Performance Benchmarks
The table below summarizes the metrics, thresholds, achieved benchmarks, and practical notes for each question type.
| Question Type | Metrics | Threshold | Achieved Benchmark | Notes |
|---|---|---|---|---|
| Single-choice | KL-Divergence, JS-Divergence | KL < 0.10, JS < 0.05 | KL ~0.03-0.08 | Likert collapsing permitted; strongest performance category |
| Multi-choice | JS-Divergence, Spearman, Top-K | JS < 0.05, Spearman > 0.75, Top-K > 0.8 | JS ~0.02-0.04, Spearman ~0.80-0.92 | Per-option binaries; performance scales with number of options |
| Numeric (binned) | KL-Divergence, JS-Divergence | KL < 0.10, JS < 0.05 | KL ~0.04-0.09 | Bins pre-declared; accuracy depends on bin granularity |
| Percent-allocation | KL-Divergence, JS-Divergence, Top-K | KL < 0.10, JS < 0.05, Top-K > 0.8 | KL ~0.05-0.09, Top-K ~0.85 | Dominant allocations tracked; more options increase difficulty |
| Ranking | Spearman, Top-K | Spearman > 0.75, Top-K > 0.8 | Spearman ~0.78-0.90 | Metrics scale with list length; top positions most accurate |
| Text responses | BERTScore F1, Optimal Matching | F1 > 0.75, OMS > 0.75 | F1 ~0.78-0.85 | Semantic similarity; factual questions outperform emotional ones |
How to Read Our Reports
Each validation report follows a standardized structure. Here is what to look for in each section.
- Distribution Tables: Side-by-side percentage distributions for live and synthetic data on every question. Look for percentage point differences and the direction of any bias.
- Sample Sizes: Live (N) and synthetic (N) reported per question and per subgroup. Subgroup analyses with N < 50 are flagged as directional only.
- Metric Summary: A pass/fail table showing each metric, its computed value, the threshold, and the result. Failed metrics are highlighted with likely cause analysis.
- Confidence Intervals: 95% bootstrap confidence intervals on all key metrics. Overlapping CIs between live and synthetic distributions indicate non-significant differences.
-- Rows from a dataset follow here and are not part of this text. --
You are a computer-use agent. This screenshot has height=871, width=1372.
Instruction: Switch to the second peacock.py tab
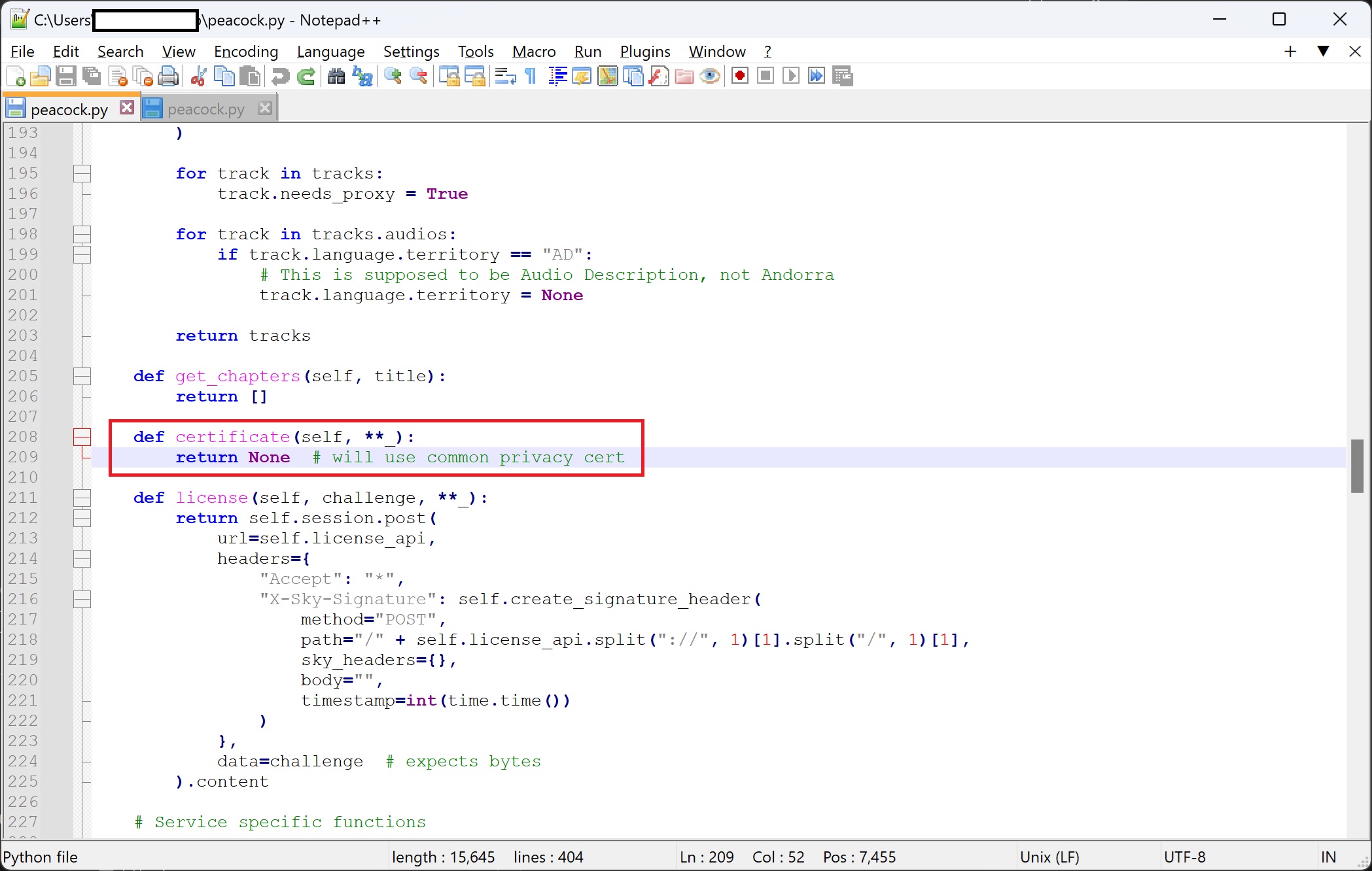205,109
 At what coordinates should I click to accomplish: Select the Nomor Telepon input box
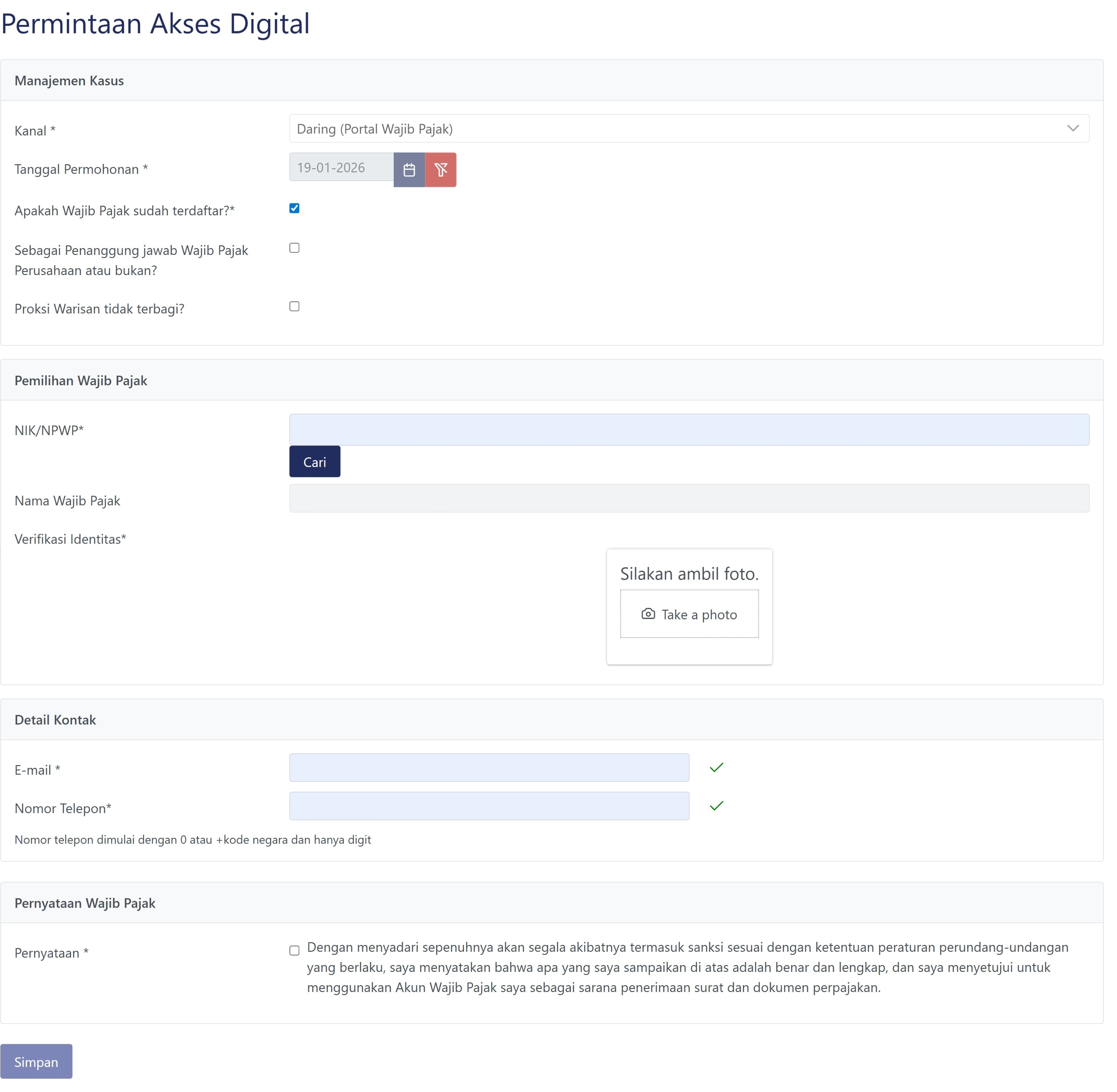[x=489, y=806]
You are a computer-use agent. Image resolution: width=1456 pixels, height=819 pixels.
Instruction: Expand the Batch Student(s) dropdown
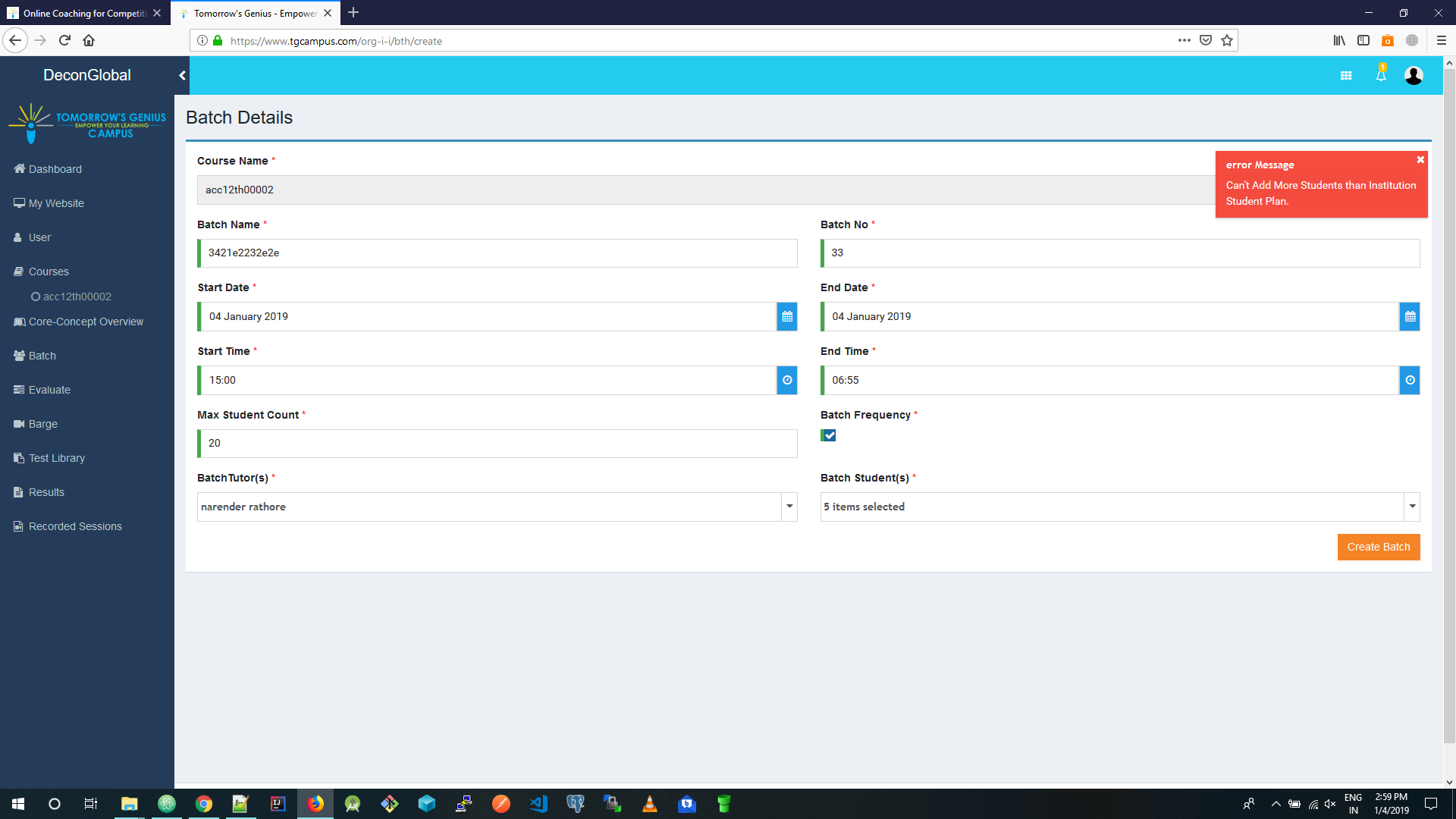point(1412,507)
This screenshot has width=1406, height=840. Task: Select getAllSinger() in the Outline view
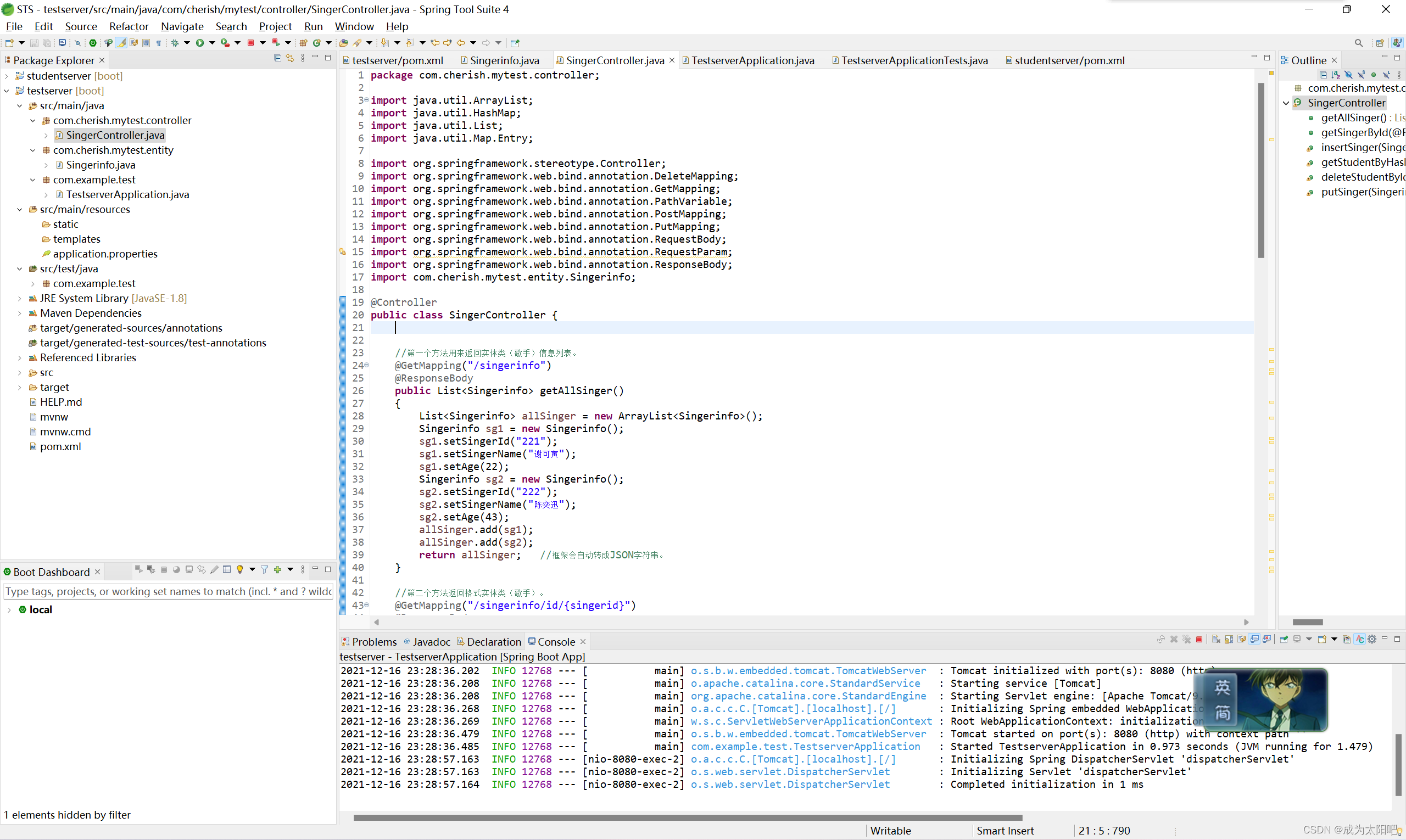(1353, 117)
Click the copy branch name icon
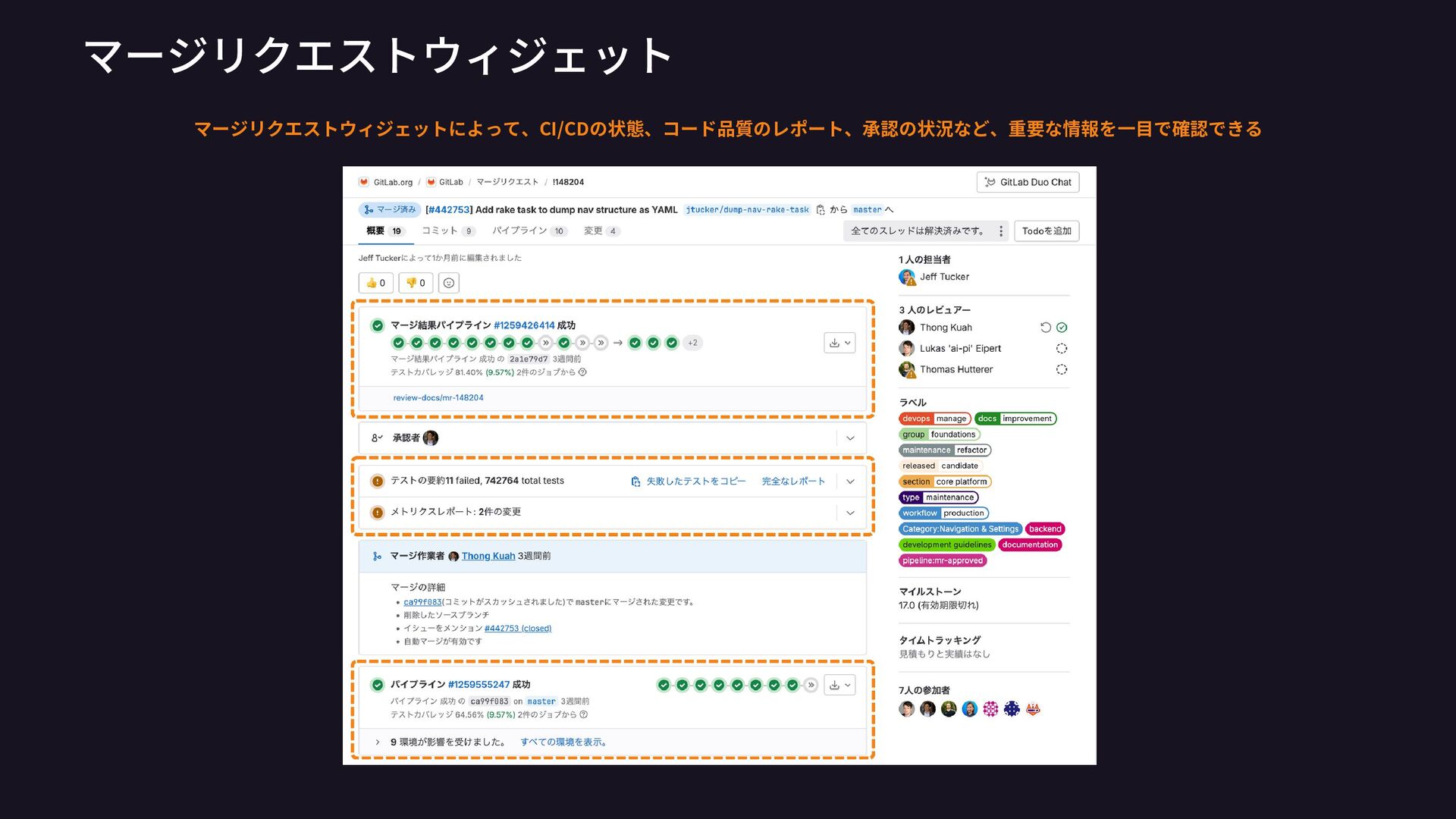The height and width of the screenshot is (819, 1456). [x=821, y=210]
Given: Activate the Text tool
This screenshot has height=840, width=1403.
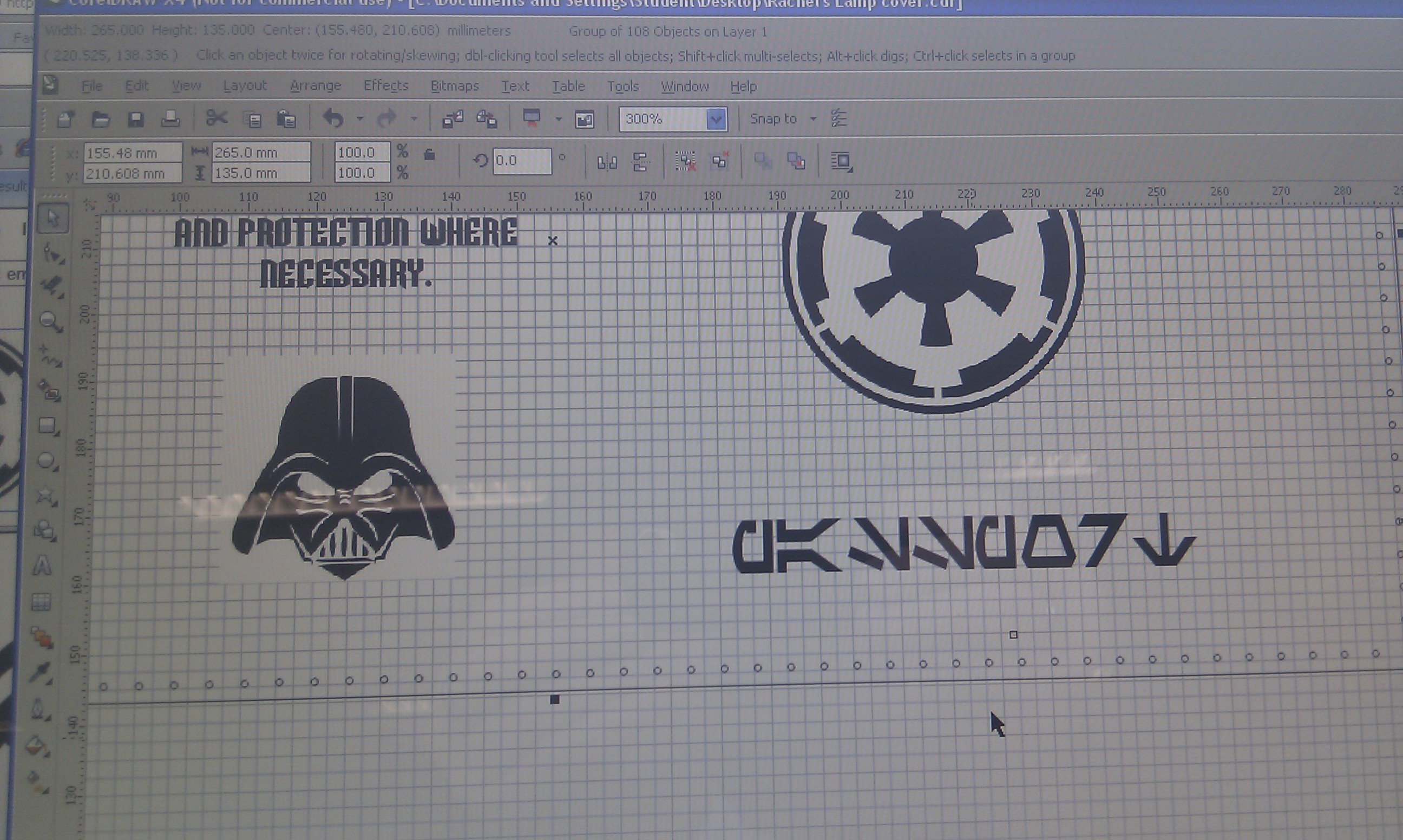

- Subgroup Analysis: Key demographic subgroups (age, gender, income, region) analyzed separately. Subgroup performance may vary from overall results, and these differences are documented.
Limitations & Transparency
We document both strengths and limitations in every validation study. Understanding where synthetic data works well and where it falls short is essential for responsible application.
- Topic sensitivity: Questions involving trauma, stigma, or strong social desirability bias show reduced accuracy.
- Rare populations: Very small demographic segments (<2% of population) may not be well-represented in training data.
- Temporal context: Models reflect their training data period. Rapid attitude shifts may not be captured until recalibration.
- Geographic scope: Current validation is primarily U.S.-based. International applications require separate validation.
- Interaction effects: Complex multi-way demographic interactions may be attenuated in synthetic data.
Transparency commitment: We publish all validation results, including failures. Every report includes a limitations section with specific guidance on where synthetic data should and should not be used for that study's domain and topic area.